OECD Step 4 is the audit of the due diligence practices of the smelters/refiners themselves. It is well established that both OECD and SEC support use of industry initiatives such as iTSCi and EICC’s Conflict Free Smelter (CFS) program to conduct the smelter/refiner audits2. For downstream companies in particular – as OECD made clear in the diagram on page 20 of the Cycle 3 report – Step 4 is about supporting the development and implementation of third party audits.
But in our view, the connection between the smelter audits and the due diligence “binder” is not about conducting, participating in or directly supporting smelter/refiner audits as that may not be reasonable or appropriate given the company’s place in the supply chain. We think the relationship between due diligence and Step 4 centers on if or how the company uses smelter/refiner audit information within its risk mitigation/response strategy and decisions.
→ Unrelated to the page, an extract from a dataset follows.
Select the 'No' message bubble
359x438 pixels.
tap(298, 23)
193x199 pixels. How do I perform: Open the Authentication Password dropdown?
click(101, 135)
Under this interpretation, the company’s due diligence process and explanation thereof in the binder and CMR report would identify the third party audit scheme relied on by the company (e.g., EICC CFS), and describe how the company uses that information. The CMR audit would not assess the smelter/refiner audits themselves, but as defined within SEC’s stated CMR audit objective, would instead compare the CMR’s description of the smelter/refiner audit information use with the way the company actually makes its risk mitigation decisions.
Are We Done Yet?
In our three articles, we presented ideas to consider in managing the costs of complying with the CMR audit requirement when such an audit is triggered. Some of our commentary may be considered controversial and there may not be general consensus on them. Over time, other ideas and interpretations will likely emerge that reinforce, supplement or supersede these. We will attempt to offer commentary as we become aware of these developments, and invite others to engage in the discussion.
1 Although to be precise, auditor guidance for the GAO audit standards is in development to help auditors interpret when or if conformance to Attestation/Performance Audit standards require what some may perceive as scope expansion.
2 Others include gold audits under Responsible Jewelry Council (RJC) and London Bullion Marketers Association (LBMA), both of which have obtained mutual recognition status with EICC. The tungsten industry’s Conflict Minerals Council was launched very recently; it is unclear at this time how that initiative aligns with Step 4.
These articles represent views, observations and opinions of The Elm Consulting Group International LLC/Elm Sustainability Partners LLC and are not to be construed as legal advice, nor should they be relied on without appropriate business and legal reviews.